Y gracias a eso también, toda Guatemala, pero especialmente las poblaciones de las regiones Alta Verapaz, Quiché y Xela, están ya regadas de recordatorios de las matanzas y desapariciones: aquí, un mural con los rostros de 15 o 20 desaparecidos; en otro pueblo, un monolito con placa en la plaza; más allá, un túmulo en un camposanto, con su correspondiente explicación…

La autoría del asesinato de Gerardi nunca estuvo en duda. En el año 2000 fueron condenados el capitán Byron Lima Oliva; su padre, el coronel Byron Lima Estrada; y el sargento Obdulio Villanueva, presunto autor material. El quinto condenado muestra que no todo era ni es aún trigo limpio en la Iglesia Católica guatemalteca: el sacerdote Mario Orantes, que vivía en la misma casa que Gerardi y franqueó el acceso a los asesinos.

A diferencia de otras sociedades en las que décadas después de otras matanzas la mayoría prefiere mirar cobardemente a otro lado y se rasga farisaicamente las vestiduras cuando se plantean exhumaciones como la recién emprendida en el franquista “Valle de los Caídos”, en Guatemala la población indígena, apoyada por ONGs locales e internacionales, y parte del catolicismo con Gerardi a la cabeza, actuó inmediatamente para recuperar, reparar y reconstruir la memoria de quienes sufrieron el mordisco del fascismo, apoyado desde Washington.

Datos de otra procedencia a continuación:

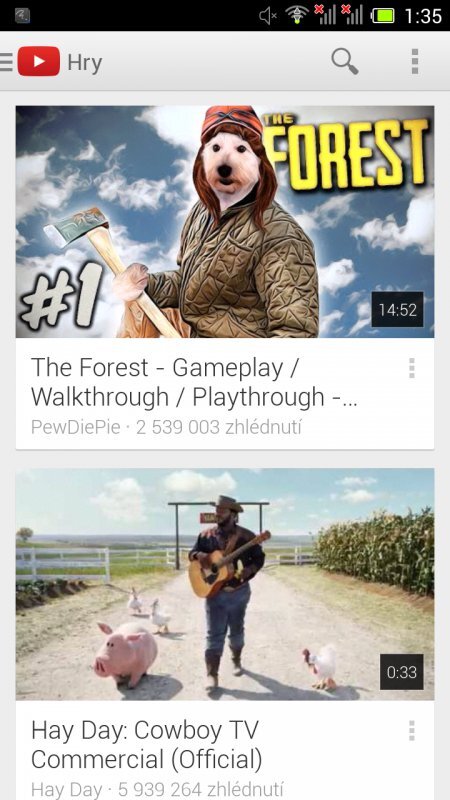Tap the 0:33 duration badge
Screen dimensions: 450x800
pos(402,672)
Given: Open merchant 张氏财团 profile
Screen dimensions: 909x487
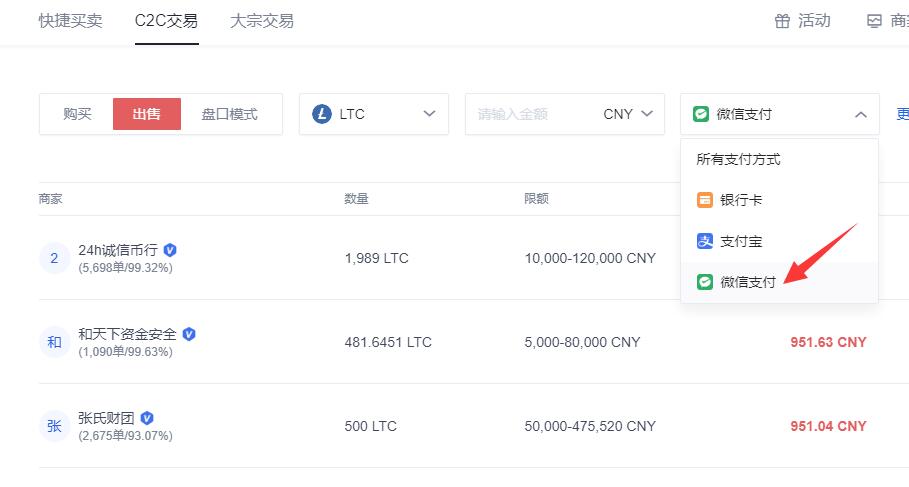Looking at the screenshot, I should point(106,418).
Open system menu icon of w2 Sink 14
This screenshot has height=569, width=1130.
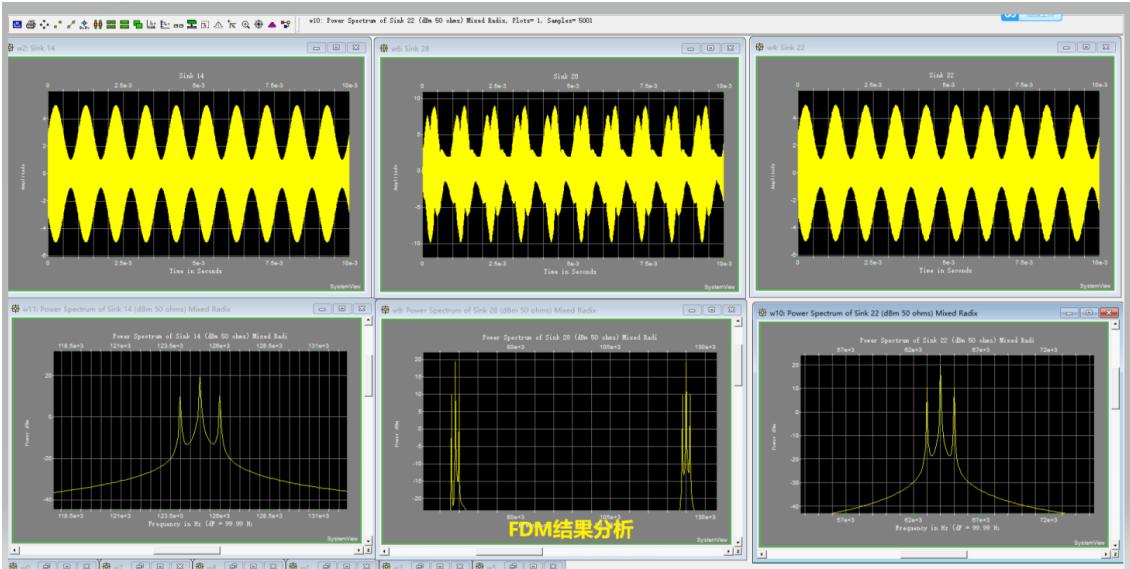14,47
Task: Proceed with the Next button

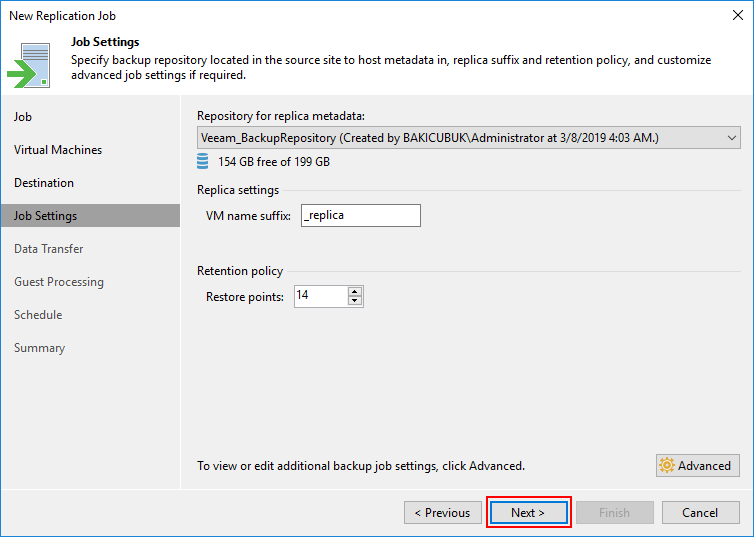Action: (528, 512)
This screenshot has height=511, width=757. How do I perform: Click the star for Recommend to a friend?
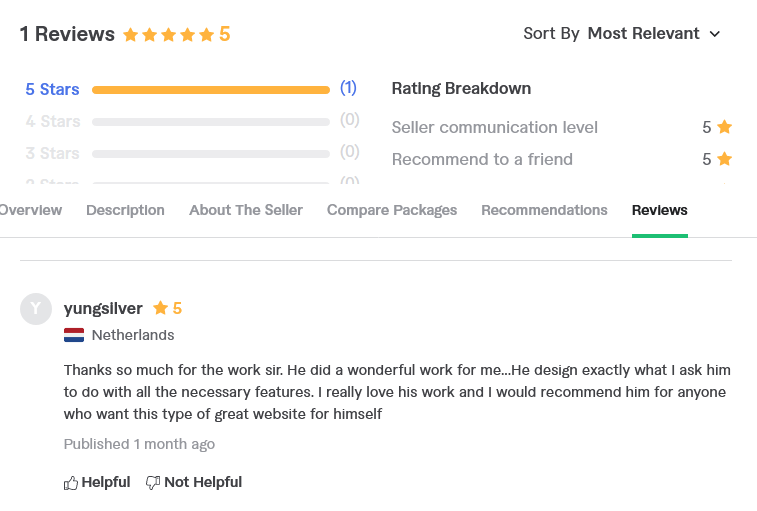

Miles de restos de asesinados han sido hallados, identificados y entregados a sus familias para recibir digna inhumación, a pesar de que el poder oculto de los militares sigue siendo un factor muy a tener en cuenta en la vida diaria y en la política guatemalteca.

Por eso Reynaldo proclamaba en el bus que le lleva a Cobán desde Uspantán —tierra de la Nobel Rigoberta Menchú— que iba a dedicar unas palabras al esfuerzo y lucha de la sociedad civil en las honras fúnebres de su cuñado Javier, veinte años después de su desaparición, “porque si no llega a ser por ella…., y 'ella' somos todos nosotros”, termina, enfático.